Supplied data section start

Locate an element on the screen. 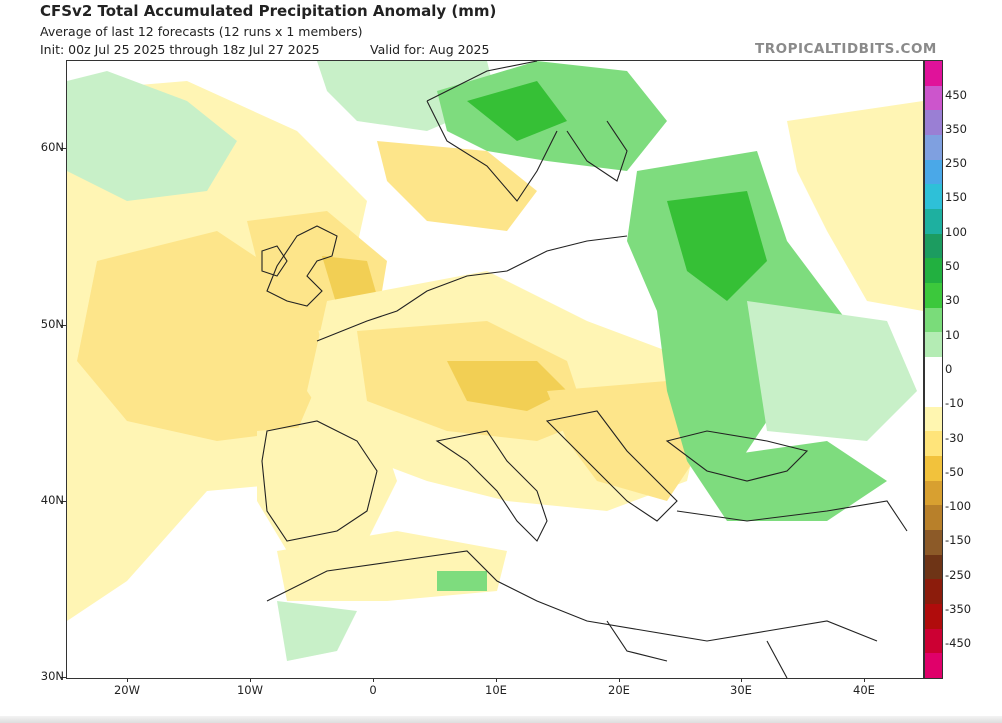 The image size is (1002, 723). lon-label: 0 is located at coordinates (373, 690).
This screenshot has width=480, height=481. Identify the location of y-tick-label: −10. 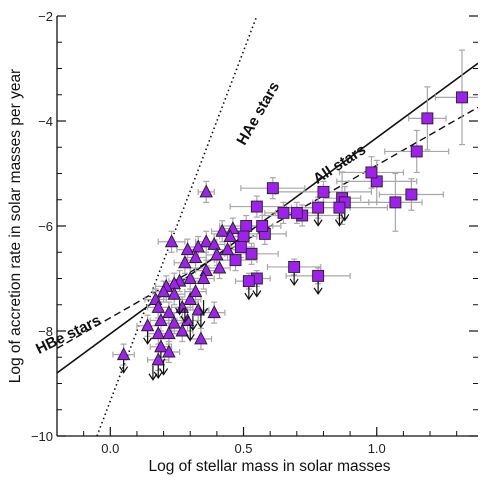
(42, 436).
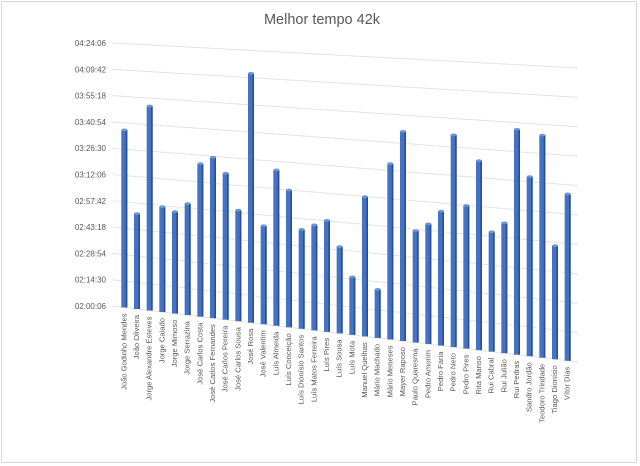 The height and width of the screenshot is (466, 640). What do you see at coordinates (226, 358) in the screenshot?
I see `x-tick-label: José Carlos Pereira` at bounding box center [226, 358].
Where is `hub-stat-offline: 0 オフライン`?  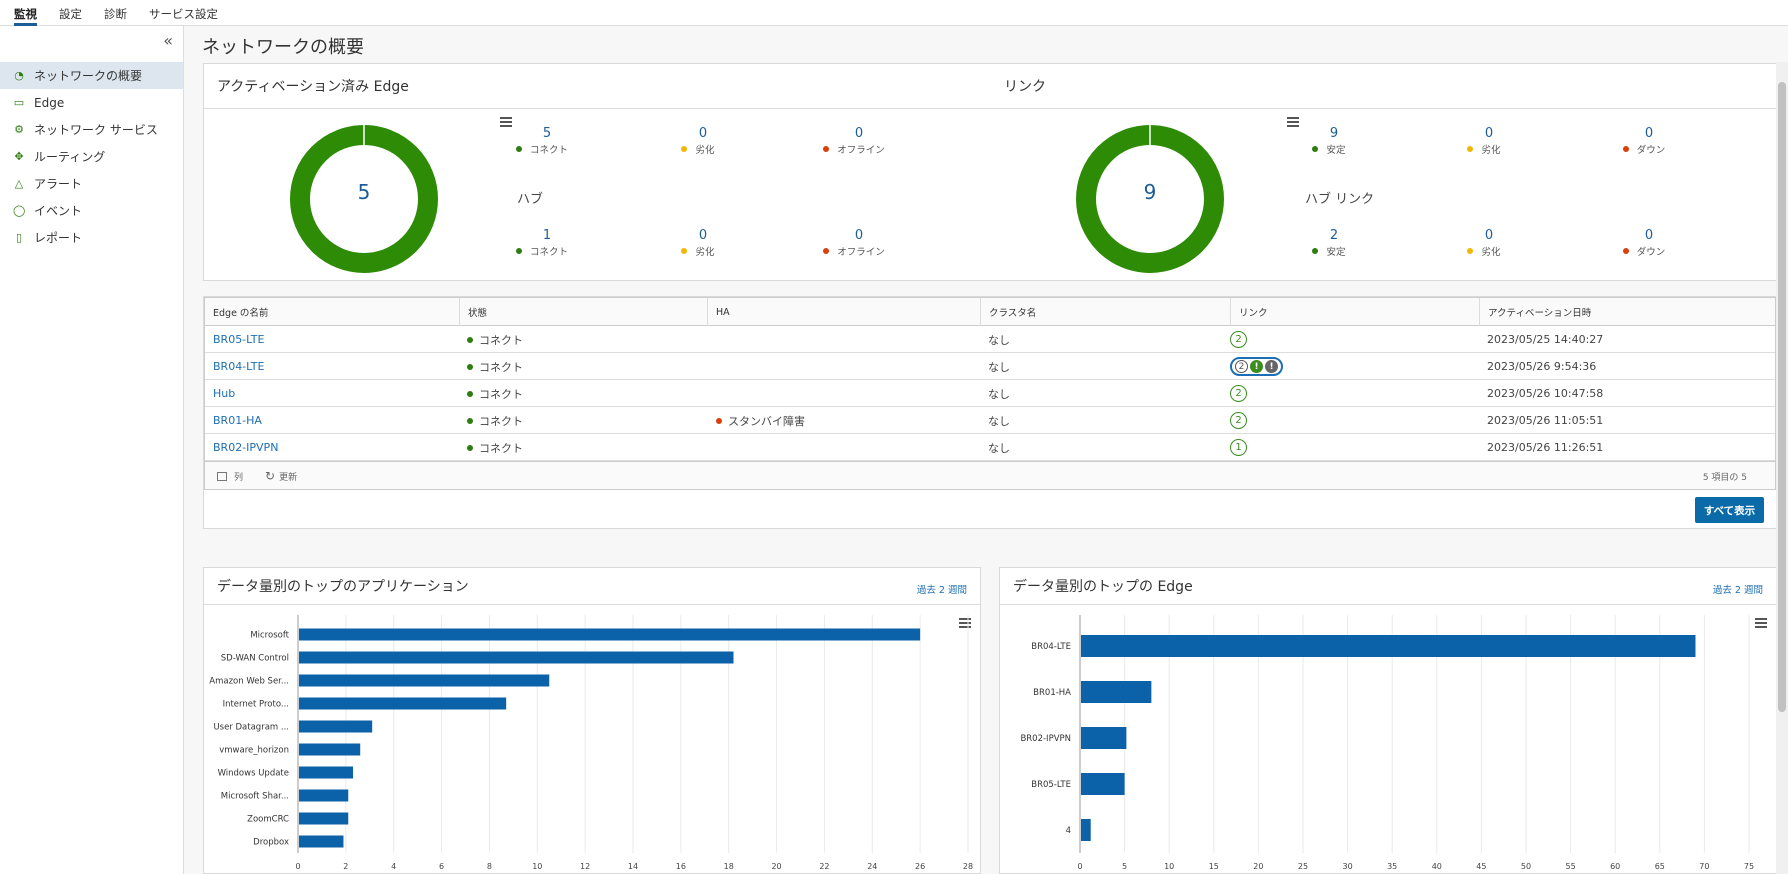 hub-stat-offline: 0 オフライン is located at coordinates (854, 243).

Supplied data section end
Supplied data section start

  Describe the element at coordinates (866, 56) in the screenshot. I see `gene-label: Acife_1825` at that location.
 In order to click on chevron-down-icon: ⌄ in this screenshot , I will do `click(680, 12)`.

Supplied data section end

Please retype the stretch of records from the line containing "Describe the element" through the line containing "In order to", both included, without any changes.

- Output below
  Describe the element at coordinates (866, 56) in the screenshot. I see `gene-label: Acife_1825` at that location.
 In order to click on chevron-down-icon: ⌄ in this screenshot , I will do `click(680, 12)`.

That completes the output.